- Statement of Customer Responsibility
- I am an adult, capable of entering legal contacts, and at least 18 years of age.
- The laws in my geographical location permit the delivery of the requested medication(s).
- All questions asked of me during the medication request have been answered truthfully and completely.
- I will not distribute the requested medication(s) to others.
- I have had a recent physical examination by a local, licensed medical physician. Based on the results of my physical and medical history, my doctor has informed me that I should use the requested medication(s).
- I know that all medication(s) have associated risks. I understand that using and medication(s), including "over-the-counter" medication, has both benefits and risks.
- I will contact the prescribing physician and pharmacy immediately upon any complications, issues, or questions regarding the requested medication(s).
- I understand the benefits, side-effects, and risks of the requested prescription medication(s). I have read written and/or internet literature and have no additional questions.
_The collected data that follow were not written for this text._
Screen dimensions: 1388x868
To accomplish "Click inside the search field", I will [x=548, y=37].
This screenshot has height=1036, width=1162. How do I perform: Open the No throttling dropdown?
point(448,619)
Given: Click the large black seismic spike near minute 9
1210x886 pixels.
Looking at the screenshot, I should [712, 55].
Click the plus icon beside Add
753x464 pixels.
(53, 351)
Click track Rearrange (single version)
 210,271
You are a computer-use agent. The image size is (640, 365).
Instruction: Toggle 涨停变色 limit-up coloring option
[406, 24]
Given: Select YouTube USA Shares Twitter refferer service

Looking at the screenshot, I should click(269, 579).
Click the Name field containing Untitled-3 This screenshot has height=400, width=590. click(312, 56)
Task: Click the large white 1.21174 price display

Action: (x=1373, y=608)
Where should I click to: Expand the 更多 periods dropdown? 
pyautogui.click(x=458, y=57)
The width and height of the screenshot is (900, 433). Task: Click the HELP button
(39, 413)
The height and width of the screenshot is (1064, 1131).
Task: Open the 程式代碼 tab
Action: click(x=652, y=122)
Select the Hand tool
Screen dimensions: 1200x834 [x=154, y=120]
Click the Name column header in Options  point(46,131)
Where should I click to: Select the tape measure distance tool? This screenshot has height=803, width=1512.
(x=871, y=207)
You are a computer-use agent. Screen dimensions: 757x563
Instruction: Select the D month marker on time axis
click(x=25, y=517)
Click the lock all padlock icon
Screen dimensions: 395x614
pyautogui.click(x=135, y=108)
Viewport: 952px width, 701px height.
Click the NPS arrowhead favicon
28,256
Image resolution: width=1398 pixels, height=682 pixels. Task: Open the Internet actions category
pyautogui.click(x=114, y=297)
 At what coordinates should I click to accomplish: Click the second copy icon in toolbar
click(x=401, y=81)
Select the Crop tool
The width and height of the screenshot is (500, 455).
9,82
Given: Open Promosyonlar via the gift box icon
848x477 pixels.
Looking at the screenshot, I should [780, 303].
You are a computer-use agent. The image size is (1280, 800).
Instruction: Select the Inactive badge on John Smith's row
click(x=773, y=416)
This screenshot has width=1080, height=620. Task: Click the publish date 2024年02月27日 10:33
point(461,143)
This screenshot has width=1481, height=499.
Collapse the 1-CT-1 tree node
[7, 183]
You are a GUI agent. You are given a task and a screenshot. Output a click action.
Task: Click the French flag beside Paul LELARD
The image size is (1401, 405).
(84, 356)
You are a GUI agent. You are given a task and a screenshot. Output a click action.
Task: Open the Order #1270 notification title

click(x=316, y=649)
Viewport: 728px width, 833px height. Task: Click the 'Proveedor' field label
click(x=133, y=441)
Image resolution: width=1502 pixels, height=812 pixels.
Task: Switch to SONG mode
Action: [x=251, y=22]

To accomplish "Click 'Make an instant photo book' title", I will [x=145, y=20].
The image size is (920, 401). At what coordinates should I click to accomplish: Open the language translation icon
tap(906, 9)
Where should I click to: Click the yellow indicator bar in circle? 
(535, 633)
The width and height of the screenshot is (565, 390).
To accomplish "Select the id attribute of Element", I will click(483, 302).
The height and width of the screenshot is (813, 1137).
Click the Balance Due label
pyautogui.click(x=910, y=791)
- Knowing all the risks associated with the requested medication(s), I consent to treatment.
- I have used the requested mediation(s) in the past while under a licensed doctor's care. I have been advised by my doctor that the requested medication(s) is proper for my immediate medical needs.
- I am requesting prescription medication for my own personal medical purposes
- I request that a U.S. Licensed Medical Doctor assist my local Medical Doctor by prescribing the requested medication(s)
- I request the prescribing doctor to allow the fulfillment of the requested medication(s) by a licensed pharmacy.
- I do not request the prescribing doctor to replace the opinion of my local physician.
- I am requesting ONLY the needed amount of medication(s) for my condition and am not attempting to create a reserve, or stockpile of medication.
- I will not take any other medication(s), including "over-the-counter" medication, without prior approval from my pharmacist.
- I am the authorized cardholder of the credit card used for payment of the requested medication.
- I have provided ALL information concerning my health and medical history so that the pharmacist and prescribing doctor may properly review my request.